Delhi police are planning action against banks that do not properly verify the credentials of customers before opening accounts.
In several recent cases of cheating busted by the Delhi police, the accused had opened bank accounts using forged documents.
On Tuesday, the crime branch attached 36 bank accounts used by a gang to cheat students seeking loans.
"Surprisingly, even government banks are not carrying out proper verification. The members of this gang had submitted forged documents to open accounts," a senior police officer, who requested anonymity, said.
"Banks are required to conduct proper verification to stop such illegal activities. A letter has been written to the banks concerned," the officer added.

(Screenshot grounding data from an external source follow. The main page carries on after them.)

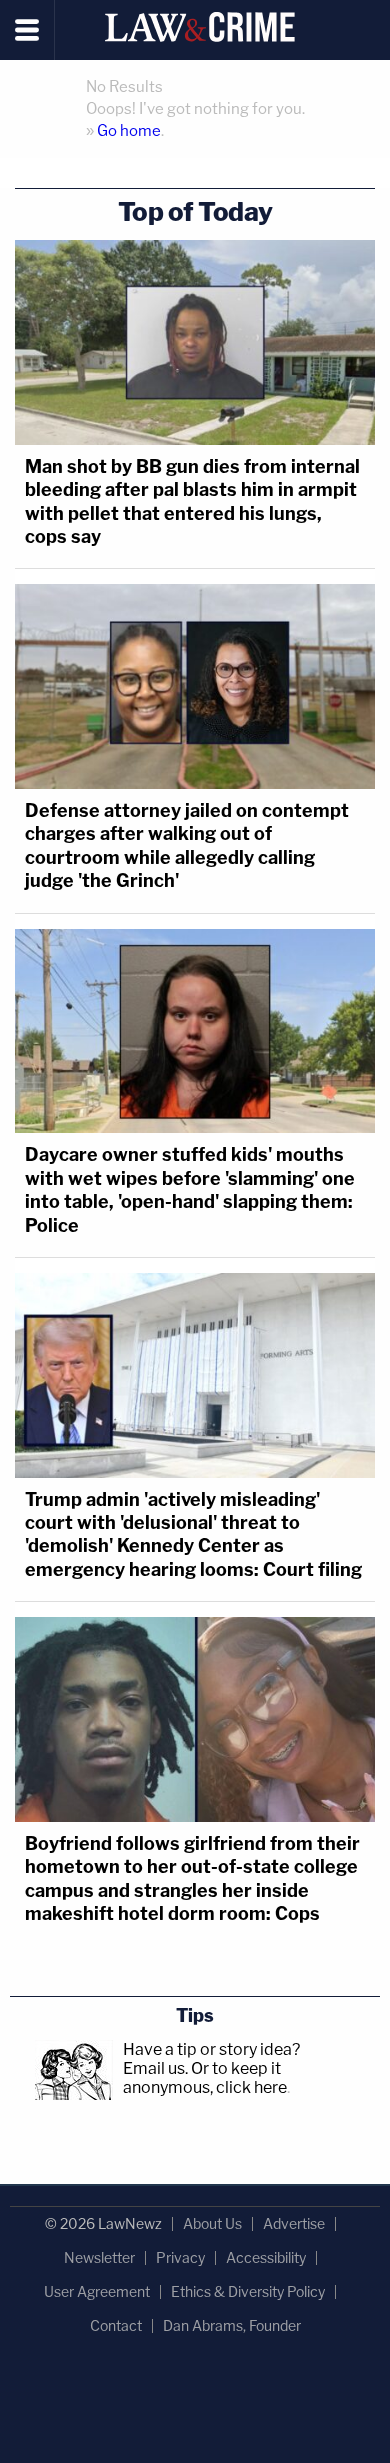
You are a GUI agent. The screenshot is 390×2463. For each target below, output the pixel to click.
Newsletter (99, 2257)
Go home (129, 131)
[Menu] (27, 30)
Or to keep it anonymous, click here (205, 2078)
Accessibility (266, 2257)
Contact (116, 2325)
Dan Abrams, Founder (232, 2325)
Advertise (294, 2223)
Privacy (180, 2257)
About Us (212, 2223)
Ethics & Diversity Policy (248, 2291)
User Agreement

The police arrested 12 of the gang members, including eight women. They would cheat students by promising them education loans. The police claimed the gang had cheated over 300 students to the tune of Rs 45 lakh.
The police are now planning to book bank officials for criminal conspiracy.
"We are exploring the possibility of taking legal action against banks," the officer revealed.
"Investigations have revealed that one of those arrested — 25-year-old Sandeep Bajaj, a Delhi University graduate — had opened bank accounts with various banks. He had prepared fake identity cards (PAN and voter’s cards) using fictitious names. As per procedure, banks should verify the antecedents of account holders."
Using their bank account documents, the gang would buy SIM cards.
Sources said that on a few occasions, even bank employees were found helping such gangs.
"The gang members generally bribe the person who conducts the verification. Banks needs to tighten the noose on these outsourced employees who conduct the verification," he added.